- Marine viruses: isolation, physiology, biogeography, genomics and metagenomics of viruses in aquatic environments
- Phage-host interactions: focus on two model systems (cyanobacteria and cyanophage; Roseobacter and roseophage); evolution of viruses and their hosts, gene transfer agent (GTA)
- Molecular microbial ecology: application of genomics, transcriptomics and proteomics to explore the diversity and functions of microorganisms living in the sea
- Microalgal biotechnology: isolation and characterization of microalgae from diverse habitats; selection of microalgae for mitigation of green house gases, removal of nutrients from animal wastes, and identification of potential biofuel producers; integration of algae-based clean and green biotechnologies on the pilot scale
Dr. Feng Chen is a Professor at the University of Maryland Center for Environmental Science. He received his B.S. in Marine Biology from the Ocean University of China in 1985, M.S. in Phytoplankton Ecology from the First Institute of Oceanography, the State Oceanic Administration, China in 1988, and Ph.D. in Marine Microbial Ecology from the University of Texas at Austin in 1995. He joined the faculty of University of Maryland in 2000.

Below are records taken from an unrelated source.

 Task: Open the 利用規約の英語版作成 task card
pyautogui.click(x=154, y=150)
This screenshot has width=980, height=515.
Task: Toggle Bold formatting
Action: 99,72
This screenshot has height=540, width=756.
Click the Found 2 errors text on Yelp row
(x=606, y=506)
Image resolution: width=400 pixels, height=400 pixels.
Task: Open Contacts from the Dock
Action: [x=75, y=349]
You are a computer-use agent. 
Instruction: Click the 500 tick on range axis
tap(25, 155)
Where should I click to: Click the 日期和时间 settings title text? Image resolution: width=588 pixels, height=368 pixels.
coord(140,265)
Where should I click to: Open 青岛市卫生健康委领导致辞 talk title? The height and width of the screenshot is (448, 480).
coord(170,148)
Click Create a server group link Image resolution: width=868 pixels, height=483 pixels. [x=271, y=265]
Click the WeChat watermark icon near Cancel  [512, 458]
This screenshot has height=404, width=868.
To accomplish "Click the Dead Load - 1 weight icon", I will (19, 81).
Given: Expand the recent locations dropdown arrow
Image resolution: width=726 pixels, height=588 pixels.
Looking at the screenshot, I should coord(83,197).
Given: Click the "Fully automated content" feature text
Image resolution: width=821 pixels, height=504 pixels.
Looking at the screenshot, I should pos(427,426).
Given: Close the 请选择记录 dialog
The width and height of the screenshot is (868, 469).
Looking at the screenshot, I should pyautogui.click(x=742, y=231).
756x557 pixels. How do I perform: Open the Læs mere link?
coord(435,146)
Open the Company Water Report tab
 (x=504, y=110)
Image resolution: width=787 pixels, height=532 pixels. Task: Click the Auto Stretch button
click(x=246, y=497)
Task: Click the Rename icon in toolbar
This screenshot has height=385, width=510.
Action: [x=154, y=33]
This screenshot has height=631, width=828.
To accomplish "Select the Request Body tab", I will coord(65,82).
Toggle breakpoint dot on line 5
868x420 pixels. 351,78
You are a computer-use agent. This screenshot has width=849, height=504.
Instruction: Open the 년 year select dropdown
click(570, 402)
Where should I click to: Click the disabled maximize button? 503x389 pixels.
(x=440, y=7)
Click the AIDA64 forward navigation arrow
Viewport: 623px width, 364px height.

His main research focuses on the diversity and function of microorganisms (mainly viruses, bacteria, cyanobacteria and microalgae) and their ecological role in the marine ecosystem. He applies both traditional cultivation methods and advanced molecular or omics technologies to discover novel microbes and understand their physiology, ecology and evolution. He also develops algae-based biotechnology as a solution for sustainable environments and renewable energy. He has published 11 book chapters and 70 peer-reviewed research articles. His studies on the Chesapeake Bay microbiota have led to discoveries of novel microbes in the estuarine environment.